**任务要求:**
请将从含有“You are a GUI”的一行起、至含有“This screenshot has”的一行止的各行整理为 JSON 字符串列表，首尾两行均包括在内，每行对应一个字符串，空行略去。

**数据条目:**
-------------------------
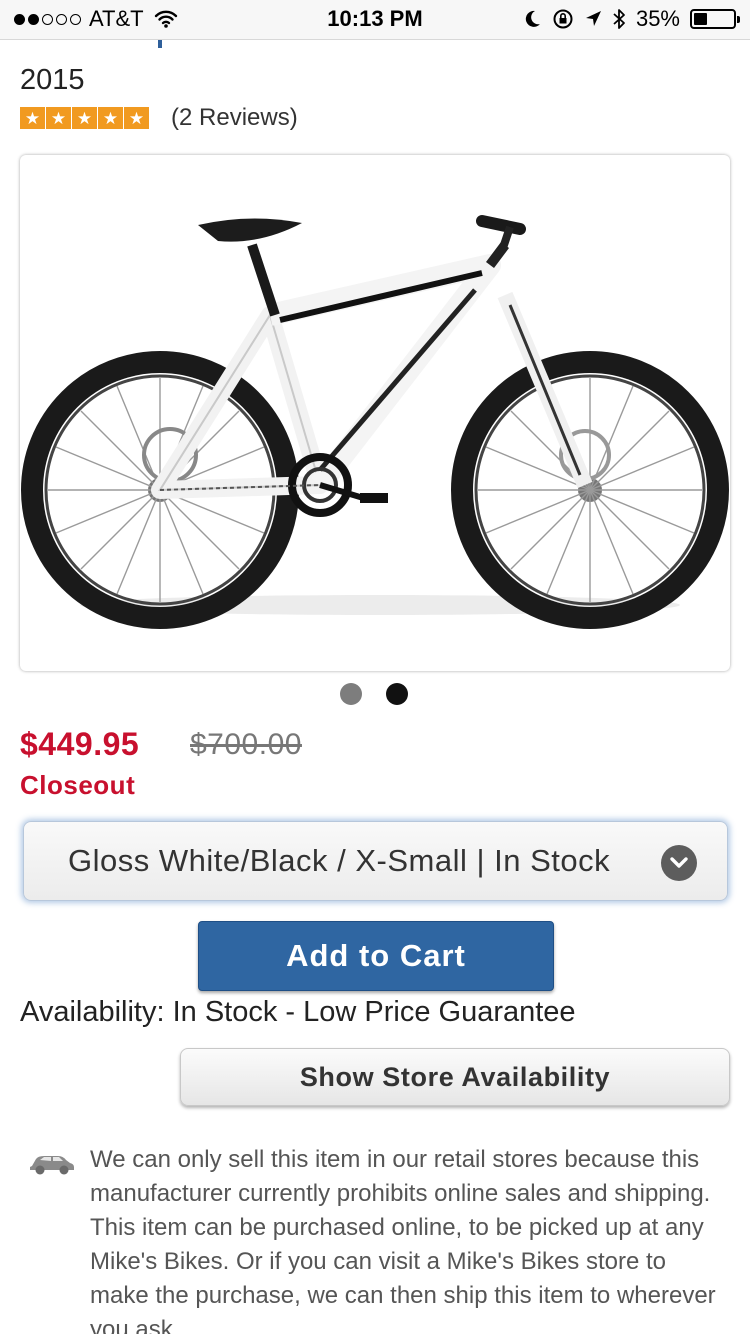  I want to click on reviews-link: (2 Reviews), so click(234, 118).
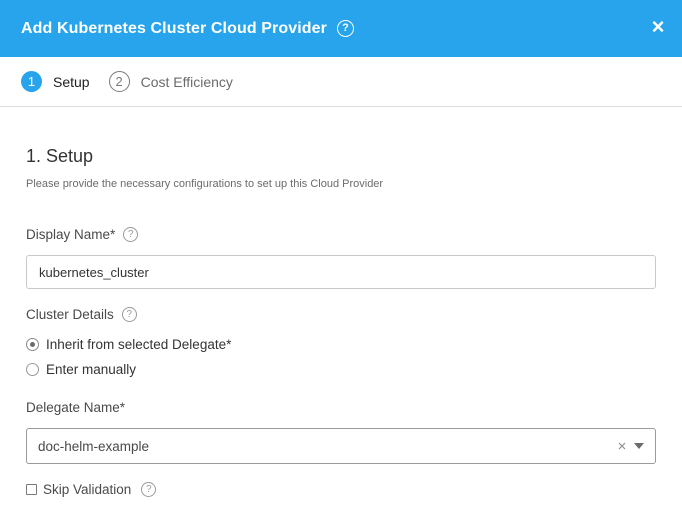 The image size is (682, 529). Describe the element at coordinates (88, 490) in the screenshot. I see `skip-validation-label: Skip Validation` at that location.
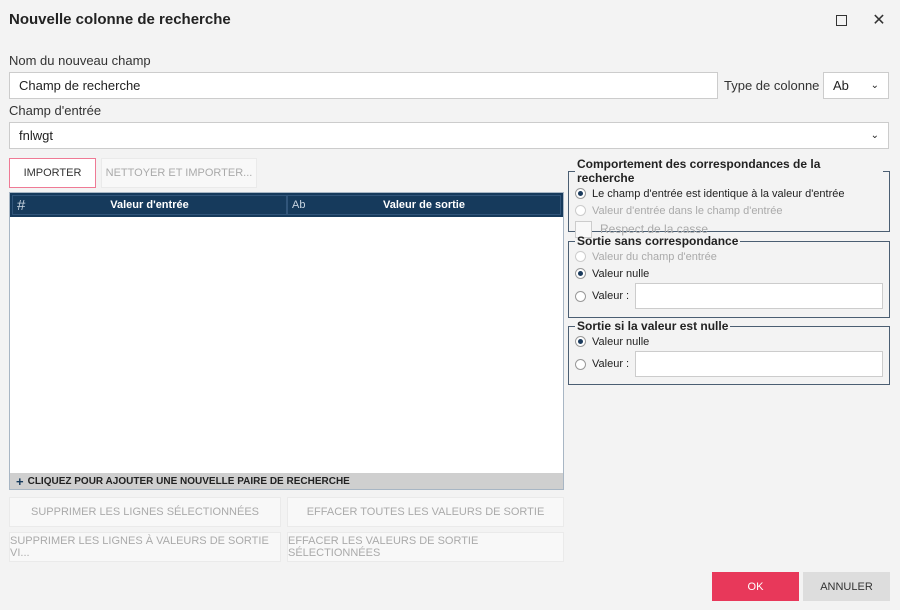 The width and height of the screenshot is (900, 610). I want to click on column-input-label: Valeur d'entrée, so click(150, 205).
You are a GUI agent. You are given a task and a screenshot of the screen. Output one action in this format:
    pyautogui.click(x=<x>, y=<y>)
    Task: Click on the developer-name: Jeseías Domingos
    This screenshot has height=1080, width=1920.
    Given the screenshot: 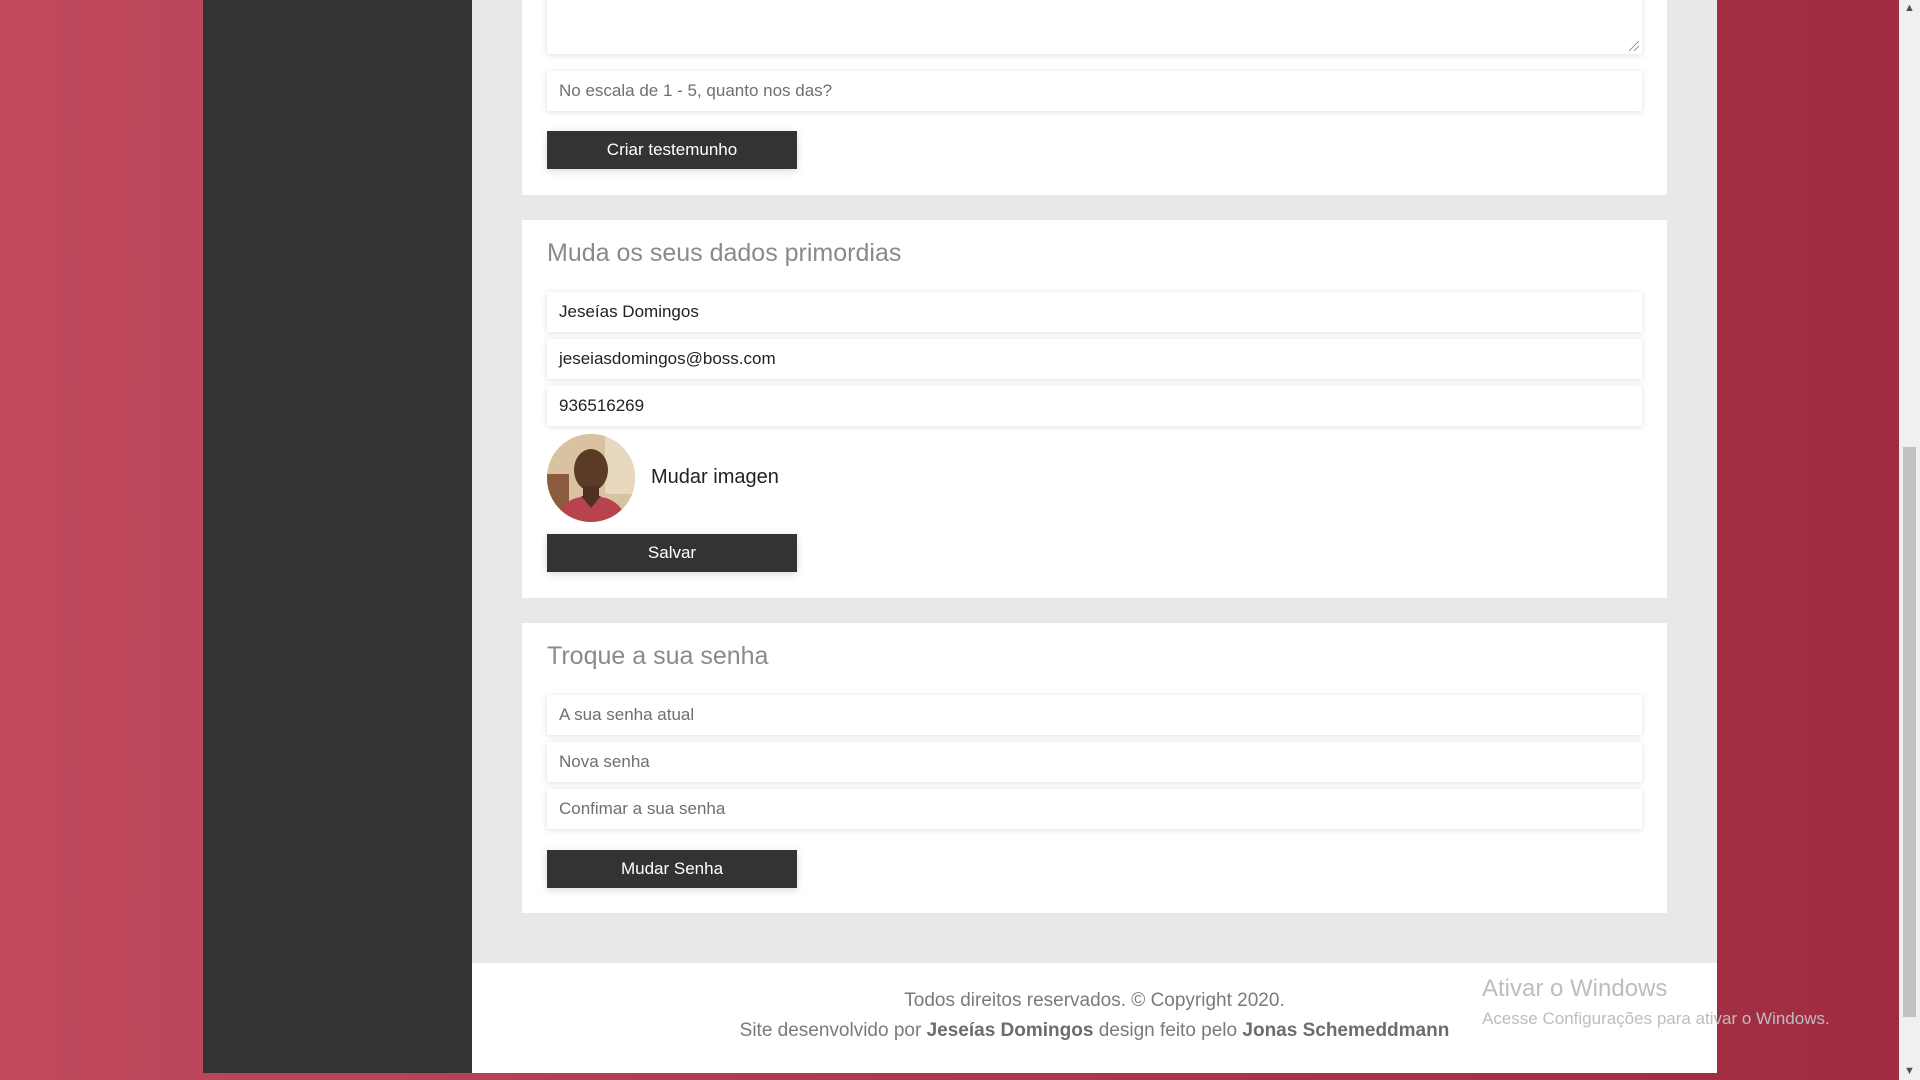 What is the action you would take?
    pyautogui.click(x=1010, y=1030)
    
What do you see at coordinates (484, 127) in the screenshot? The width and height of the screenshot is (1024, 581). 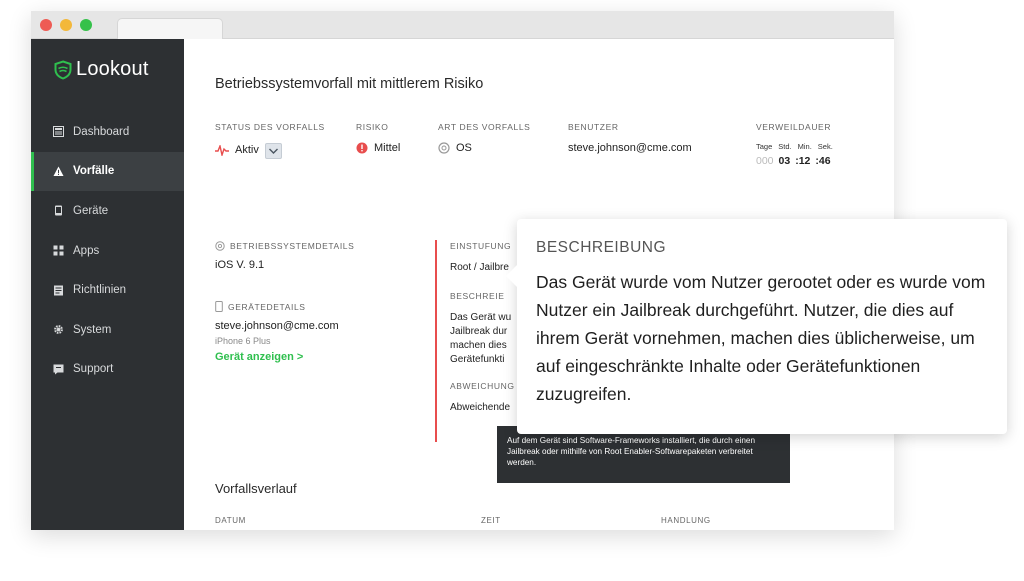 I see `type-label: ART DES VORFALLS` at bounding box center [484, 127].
-------------------------
**参考答案:**
[
  "You are a GUI agent. You are given a task and a screenshot of the screen. Output one action in this format:",
  "    pyautogui.click(x=<x>, y=<y>)",
  "    Task: Click on the developer-name: Jeseías Domingos",
  "    This screenshot has height=1080, width=1920."
]